HOPE VI - History

History

An exemplary precursor and inspiration to the HOPE VI model was the Columbia Point Housing Projects on Columbia Point in Boston, Massachusetts. Built in 1954, and consisting of approximately 1,500 apartment units, they fell into disrepair and became quite dangerous. By the 1980's, only 300 families lived there and the buildings were falling apart. Eventually, realizing the situation was almost hopeless, Boston turned over the management, cleanup, planning and revitalization of the property to a private development firm, Corcoran-Mullins-Jennison, in 1984. The construction work for the new Harbor Point development began in 1986 and was completed by 1990. It was a beautifully laid out, mixed income community, called Harbor Point Apartments.

Congress established the National Commission on Severely Distressed Public Housing in 1989 to study the issue of dilapidated public housing. After submitting the report to Congress in 1992, legislation creating the HOPE VI grants was written. The first HOPE VI pilot grant was given to St. Louis-based McCormack Baron Salazar to develop a mixed income project at Centennial Place in Atlanta, GA.

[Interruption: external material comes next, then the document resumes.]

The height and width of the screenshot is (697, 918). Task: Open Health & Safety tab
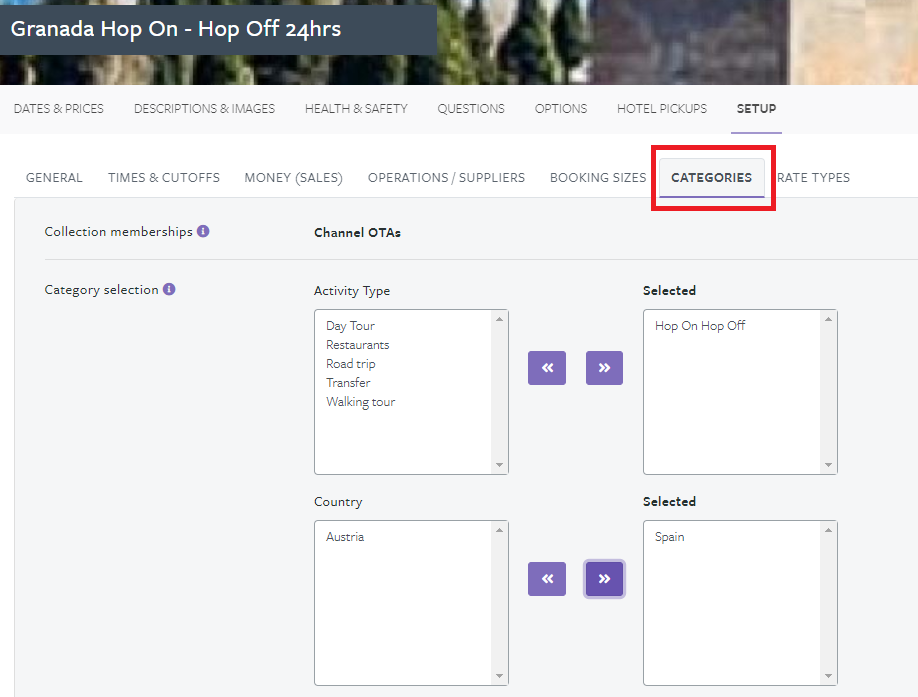click(x=356, y=109)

HOPE VI was the last gasp for public housing according to Henry Cisneros, then Secretary of Housing and Urban Development.

President George W. Bush has previously called for the abolition of the HOPE VI program, and Congress has reduced funding for the block grants.

San Francisco mayor Gavin Newsom proposed a local version of HOPE VI, using a $100 million public bond referendum to gather private money to rehabilitate outdated public housing projects.

In FY 2009, HOPE VI received a $120 million budget; however, in FY2010 no funds were budgeted for HOPE VI and a new Choice Neighborhoods program had a proposed budget of $250 million. Over the course of 15 years, HOPE VI grants were used to demolish 96,200 public housing units and produce 107,800 new or renovated housing units, of which 56,800 were to be affordable to the lowest-income households. The new and renovated housing units were mixed income, less dense, and sought to attain better design and integration into the local neighborhoods.